To do
Go through the data below and copy each line that includes "quantity".

--- Exercise input Enclosed Below ---

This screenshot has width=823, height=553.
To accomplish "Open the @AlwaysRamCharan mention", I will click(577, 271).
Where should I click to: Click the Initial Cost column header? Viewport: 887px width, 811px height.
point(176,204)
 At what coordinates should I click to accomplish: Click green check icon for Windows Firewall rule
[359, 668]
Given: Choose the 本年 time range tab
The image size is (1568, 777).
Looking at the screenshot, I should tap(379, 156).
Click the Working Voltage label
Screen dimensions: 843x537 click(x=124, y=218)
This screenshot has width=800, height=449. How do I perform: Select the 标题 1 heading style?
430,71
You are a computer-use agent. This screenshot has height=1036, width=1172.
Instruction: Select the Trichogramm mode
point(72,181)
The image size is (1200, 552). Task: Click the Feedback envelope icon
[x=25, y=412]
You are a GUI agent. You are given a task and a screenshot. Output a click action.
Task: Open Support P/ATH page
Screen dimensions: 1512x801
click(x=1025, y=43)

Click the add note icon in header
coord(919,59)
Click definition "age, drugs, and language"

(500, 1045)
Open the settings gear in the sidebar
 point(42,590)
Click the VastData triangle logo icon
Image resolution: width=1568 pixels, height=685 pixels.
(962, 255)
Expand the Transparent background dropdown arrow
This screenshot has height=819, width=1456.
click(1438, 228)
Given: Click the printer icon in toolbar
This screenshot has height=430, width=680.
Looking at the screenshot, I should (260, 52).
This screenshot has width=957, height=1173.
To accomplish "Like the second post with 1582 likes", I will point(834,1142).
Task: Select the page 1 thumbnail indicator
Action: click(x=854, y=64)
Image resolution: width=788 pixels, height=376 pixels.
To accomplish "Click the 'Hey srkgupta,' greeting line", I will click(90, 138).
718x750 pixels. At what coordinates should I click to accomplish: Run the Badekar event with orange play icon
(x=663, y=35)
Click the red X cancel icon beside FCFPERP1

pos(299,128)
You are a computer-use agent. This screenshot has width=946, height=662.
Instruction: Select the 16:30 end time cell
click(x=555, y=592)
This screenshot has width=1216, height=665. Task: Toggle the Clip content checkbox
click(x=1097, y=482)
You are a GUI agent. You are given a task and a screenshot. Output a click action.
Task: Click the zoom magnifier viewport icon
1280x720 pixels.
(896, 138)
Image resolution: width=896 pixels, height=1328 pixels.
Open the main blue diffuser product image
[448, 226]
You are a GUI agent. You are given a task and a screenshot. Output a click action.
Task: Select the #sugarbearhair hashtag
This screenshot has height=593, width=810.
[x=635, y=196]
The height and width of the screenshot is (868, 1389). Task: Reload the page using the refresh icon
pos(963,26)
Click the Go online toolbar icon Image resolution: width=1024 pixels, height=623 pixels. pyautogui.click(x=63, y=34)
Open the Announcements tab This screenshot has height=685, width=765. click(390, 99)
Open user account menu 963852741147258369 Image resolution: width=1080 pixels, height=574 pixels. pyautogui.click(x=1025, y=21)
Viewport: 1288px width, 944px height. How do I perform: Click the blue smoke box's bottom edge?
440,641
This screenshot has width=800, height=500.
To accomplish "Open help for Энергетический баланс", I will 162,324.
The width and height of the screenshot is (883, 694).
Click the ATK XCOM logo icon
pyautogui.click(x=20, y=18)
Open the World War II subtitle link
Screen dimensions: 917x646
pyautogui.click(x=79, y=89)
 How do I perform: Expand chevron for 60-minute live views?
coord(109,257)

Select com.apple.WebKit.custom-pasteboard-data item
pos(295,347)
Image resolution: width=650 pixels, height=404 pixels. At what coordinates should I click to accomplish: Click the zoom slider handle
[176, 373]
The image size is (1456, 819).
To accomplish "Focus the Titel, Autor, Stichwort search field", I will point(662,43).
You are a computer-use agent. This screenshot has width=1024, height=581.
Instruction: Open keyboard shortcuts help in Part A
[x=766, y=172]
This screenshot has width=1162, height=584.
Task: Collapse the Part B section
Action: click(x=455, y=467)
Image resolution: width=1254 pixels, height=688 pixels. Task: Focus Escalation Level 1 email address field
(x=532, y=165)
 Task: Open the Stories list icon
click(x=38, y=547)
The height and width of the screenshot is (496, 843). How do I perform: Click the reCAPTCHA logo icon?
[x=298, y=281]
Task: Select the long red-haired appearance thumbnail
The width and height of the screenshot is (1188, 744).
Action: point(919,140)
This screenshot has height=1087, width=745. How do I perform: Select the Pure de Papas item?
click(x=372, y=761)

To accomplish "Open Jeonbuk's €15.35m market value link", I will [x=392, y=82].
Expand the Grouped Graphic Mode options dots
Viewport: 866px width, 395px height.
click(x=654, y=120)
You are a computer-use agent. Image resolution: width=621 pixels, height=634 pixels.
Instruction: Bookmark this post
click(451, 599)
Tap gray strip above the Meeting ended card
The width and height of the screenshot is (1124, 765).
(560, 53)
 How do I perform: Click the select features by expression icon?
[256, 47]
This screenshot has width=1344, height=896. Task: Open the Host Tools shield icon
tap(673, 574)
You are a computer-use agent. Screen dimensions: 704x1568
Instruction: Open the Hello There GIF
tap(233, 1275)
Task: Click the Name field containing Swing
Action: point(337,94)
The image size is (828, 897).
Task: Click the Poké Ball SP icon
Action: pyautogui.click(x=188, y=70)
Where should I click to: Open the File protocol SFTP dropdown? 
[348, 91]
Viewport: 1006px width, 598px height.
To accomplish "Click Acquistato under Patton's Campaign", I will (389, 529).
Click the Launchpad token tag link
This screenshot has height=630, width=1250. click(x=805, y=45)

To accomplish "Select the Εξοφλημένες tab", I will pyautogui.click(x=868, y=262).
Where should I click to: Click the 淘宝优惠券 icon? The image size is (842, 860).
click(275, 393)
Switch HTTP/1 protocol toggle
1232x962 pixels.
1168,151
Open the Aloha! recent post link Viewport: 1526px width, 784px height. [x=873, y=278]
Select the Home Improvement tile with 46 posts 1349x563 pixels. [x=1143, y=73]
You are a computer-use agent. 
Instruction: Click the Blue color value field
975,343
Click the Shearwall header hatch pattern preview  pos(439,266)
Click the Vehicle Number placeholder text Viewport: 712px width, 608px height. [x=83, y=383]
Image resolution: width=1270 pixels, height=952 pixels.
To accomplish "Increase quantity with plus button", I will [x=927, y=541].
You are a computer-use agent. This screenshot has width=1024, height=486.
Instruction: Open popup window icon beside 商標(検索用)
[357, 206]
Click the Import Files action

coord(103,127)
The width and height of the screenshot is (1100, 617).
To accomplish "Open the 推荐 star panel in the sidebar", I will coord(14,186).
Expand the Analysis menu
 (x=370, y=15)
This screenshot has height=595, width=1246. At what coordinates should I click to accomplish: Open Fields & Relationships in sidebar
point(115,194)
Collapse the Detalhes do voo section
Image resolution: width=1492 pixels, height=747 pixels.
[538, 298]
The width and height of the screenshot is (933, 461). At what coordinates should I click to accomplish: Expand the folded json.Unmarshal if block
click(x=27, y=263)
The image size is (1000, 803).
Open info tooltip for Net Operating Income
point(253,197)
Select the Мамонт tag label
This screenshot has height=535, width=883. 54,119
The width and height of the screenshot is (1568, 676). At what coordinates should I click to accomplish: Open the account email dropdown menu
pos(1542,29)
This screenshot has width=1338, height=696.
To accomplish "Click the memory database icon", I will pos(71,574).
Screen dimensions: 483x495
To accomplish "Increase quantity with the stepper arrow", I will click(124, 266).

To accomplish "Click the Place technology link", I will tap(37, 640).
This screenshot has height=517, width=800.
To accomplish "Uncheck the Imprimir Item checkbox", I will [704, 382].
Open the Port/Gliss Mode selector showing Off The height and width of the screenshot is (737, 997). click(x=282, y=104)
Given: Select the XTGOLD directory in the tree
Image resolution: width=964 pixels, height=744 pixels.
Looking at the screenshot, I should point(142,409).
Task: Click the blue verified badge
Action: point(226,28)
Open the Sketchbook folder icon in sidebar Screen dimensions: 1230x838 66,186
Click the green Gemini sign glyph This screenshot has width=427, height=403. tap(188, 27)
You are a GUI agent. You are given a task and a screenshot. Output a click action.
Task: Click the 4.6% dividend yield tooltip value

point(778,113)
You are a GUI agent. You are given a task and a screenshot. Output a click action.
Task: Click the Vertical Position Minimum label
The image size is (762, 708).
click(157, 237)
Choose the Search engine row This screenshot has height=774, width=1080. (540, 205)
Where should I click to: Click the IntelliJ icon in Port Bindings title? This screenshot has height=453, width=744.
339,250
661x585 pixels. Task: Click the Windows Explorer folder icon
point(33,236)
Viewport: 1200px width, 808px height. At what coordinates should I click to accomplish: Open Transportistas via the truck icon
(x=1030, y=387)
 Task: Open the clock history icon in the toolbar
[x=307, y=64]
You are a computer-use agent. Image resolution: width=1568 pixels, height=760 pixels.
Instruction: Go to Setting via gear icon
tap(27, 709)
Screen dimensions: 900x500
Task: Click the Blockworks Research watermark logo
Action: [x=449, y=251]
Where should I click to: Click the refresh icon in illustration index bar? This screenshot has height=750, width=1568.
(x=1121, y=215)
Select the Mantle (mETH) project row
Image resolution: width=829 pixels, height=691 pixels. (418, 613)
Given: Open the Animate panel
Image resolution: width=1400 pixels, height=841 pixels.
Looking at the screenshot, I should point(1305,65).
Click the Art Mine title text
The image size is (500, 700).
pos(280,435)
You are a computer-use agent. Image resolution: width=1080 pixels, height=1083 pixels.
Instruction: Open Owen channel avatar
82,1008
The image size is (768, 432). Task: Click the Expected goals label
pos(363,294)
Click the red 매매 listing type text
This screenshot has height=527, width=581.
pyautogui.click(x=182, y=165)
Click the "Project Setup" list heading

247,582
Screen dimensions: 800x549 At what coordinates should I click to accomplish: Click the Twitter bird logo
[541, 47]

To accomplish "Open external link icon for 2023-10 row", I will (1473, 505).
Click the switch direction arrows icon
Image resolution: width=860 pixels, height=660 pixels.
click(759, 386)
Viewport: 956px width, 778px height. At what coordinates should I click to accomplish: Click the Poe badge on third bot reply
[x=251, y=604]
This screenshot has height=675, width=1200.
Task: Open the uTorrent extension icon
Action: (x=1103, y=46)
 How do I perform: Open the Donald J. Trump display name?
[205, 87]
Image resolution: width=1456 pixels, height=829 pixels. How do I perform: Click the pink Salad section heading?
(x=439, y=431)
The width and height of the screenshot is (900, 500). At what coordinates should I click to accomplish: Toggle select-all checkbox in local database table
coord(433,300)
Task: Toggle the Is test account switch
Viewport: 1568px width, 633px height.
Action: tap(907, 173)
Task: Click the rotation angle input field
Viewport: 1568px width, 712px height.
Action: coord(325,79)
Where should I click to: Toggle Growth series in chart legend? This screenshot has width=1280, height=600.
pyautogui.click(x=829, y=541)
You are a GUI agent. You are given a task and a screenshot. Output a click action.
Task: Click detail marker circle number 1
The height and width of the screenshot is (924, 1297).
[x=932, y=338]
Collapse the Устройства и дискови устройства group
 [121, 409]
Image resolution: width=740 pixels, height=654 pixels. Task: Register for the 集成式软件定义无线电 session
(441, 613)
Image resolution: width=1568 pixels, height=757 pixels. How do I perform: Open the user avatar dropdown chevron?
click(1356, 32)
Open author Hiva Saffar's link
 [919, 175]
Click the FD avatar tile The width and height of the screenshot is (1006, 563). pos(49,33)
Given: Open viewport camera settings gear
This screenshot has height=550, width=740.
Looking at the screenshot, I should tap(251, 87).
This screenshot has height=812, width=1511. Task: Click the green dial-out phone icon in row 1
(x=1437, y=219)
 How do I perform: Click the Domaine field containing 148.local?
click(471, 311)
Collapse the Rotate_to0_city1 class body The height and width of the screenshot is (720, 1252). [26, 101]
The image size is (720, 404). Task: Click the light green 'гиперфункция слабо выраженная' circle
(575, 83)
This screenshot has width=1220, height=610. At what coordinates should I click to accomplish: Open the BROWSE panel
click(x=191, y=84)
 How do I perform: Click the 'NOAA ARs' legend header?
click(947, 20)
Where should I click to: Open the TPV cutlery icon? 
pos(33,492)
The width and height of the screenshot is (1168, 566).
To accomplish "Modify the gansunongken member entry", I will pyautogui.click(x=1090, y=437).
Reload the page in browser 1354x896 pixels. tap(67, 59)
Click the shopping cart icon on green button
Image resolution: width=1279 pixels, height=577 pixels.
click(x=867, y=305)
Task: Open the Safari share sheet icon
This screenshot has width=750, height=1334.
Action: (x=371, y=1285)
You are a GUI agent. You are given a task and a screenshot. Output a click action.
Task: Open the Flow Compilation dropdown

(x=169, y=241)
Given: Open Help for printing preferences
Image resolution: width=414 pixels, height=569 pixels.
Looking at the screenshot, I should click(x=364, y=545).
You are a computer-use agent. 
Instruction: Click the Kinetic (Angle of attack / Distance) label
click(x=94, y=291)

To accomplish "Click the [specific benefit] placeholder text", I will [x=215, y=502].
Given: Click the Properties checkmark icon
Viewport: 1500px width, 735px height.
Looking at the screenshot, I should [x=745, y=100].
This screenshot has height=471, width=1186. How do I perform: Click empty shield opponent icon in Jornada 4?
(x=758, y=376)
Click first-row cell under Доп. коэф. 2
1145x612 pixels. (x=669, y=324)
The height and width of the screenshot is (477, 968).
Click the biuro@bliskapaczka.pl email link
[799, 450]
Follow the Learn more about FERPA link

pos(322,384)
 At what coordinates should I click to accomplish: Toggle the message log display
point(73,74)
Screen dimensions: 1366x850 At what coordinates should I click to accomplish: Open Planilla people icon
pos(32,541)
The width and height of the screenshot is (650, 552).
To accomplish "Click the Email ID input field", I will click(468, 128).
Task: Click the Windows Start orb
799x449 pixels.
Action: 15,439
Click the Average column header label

--- End of Enclosed Exercise input ---

Result of the task
To accomplish "Increase quantity with plus button", I will [x=927, y=541].
To accomplish "Increase quantity with the stepper arrow", I will click(124, 266).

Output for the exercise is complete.